- **Challenge**
Write a continuation of the passage about Adam Weishaupt and the Perfectibilists, picking up after its final sentence.

- **Given text**
=======
His determination, shared at one time or another by many serious-minded young men, but all too often without dedication, was to work for the overthrow of Church and State. But his determination had roots, and Adam Weishaupt (for that was his name), was now reaping the benefit of the Society he had come to despise.

For the spirit of the first Jesuit, Ignatius Loyola, had come down to even the apostates among his followers. Ignatius had been, as was then not uncommon in his native Spain, a gentleman soldier. He had stood fire and known the shock of enemy metal. And Adam Weishaupt could view the prospect before him with a military mind. He had thrust and vision. He knew the value of surprise, which is grounded in secrecy. And he was single-minded. All around him was strife of some sort and contradiction. He would blend mankind into one whole, eliminate tradition, which differs from people to people, and suppress dogma, which invites more untruths than the one it sets out to establish.

Not for the first time, and certainly not for the last, a man set himself apart from his fellows in the name of universal brotherhood. The ideal state that Weishaupt had in mind was, of course, founded on the impossible dream of human perfection; hence his first followers went by the arrogantly priggish name of Perfectibilists.
=======
- **Data lines**
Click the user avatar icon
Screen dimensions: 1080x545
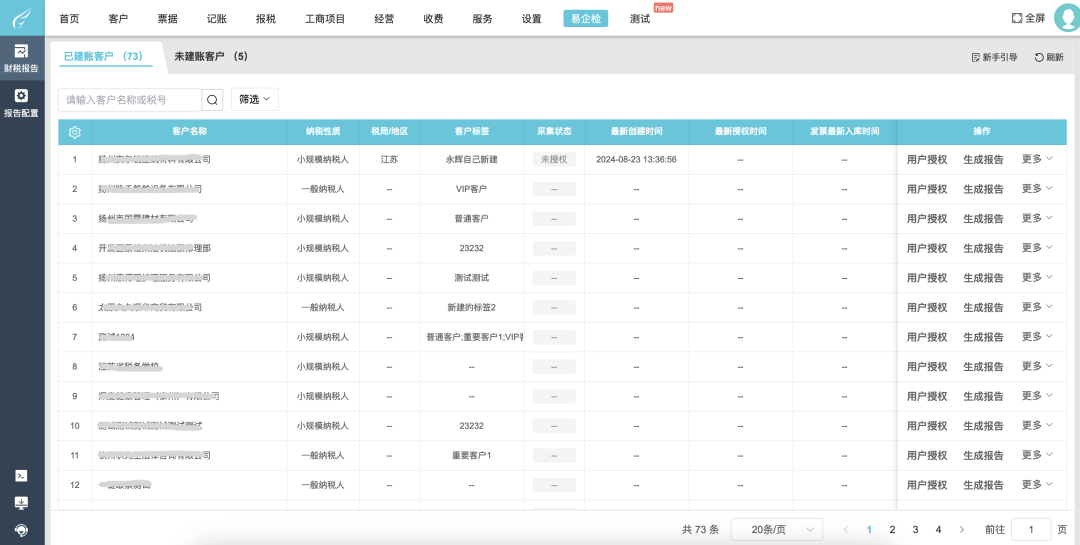pyautogui.click(x=1066, y=18)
=======
- **Exercise result**
But it soon became clear that moral impeccability was less conducive to his ends than mental enlightenment; and on the 1st day of May, 1776, the secret society that was to profoundly affect much subsequent history came into existence as the Illuminati. The date and certain of its implications are noteworthy. For on May the 1st the great Celtic pagan festival of Beltane was celebrated on hills that, wherever possible, were pyramidal in shape.

The Illuminati had by then, according to a plan they had made known in Munich in the previous year, decided on a most ambitious line of conduct. It would form and control public opinion. It would amalgamate religions by dissolving all the differences of belief and ritual that had kept them apart; and it would take over the Papacy and place an agent of its own in the Chair of Peter.

A further project was to bring down the French monarchy, which had long been a powerful influence, second only to the Papacy, in maintaining the existing European order. To that end a most efficient go-between was found in the person of one Joseph Balsamo, better known as Cagliostro, one of the world’s most agile performers on the make-believe stage.

He was backed financially, as are most if not all anarchistic leaders, by a group of bankers under the House of Rothschild. It was under their direction that the long-range and world-wide plans of the Illuminati were drawn up.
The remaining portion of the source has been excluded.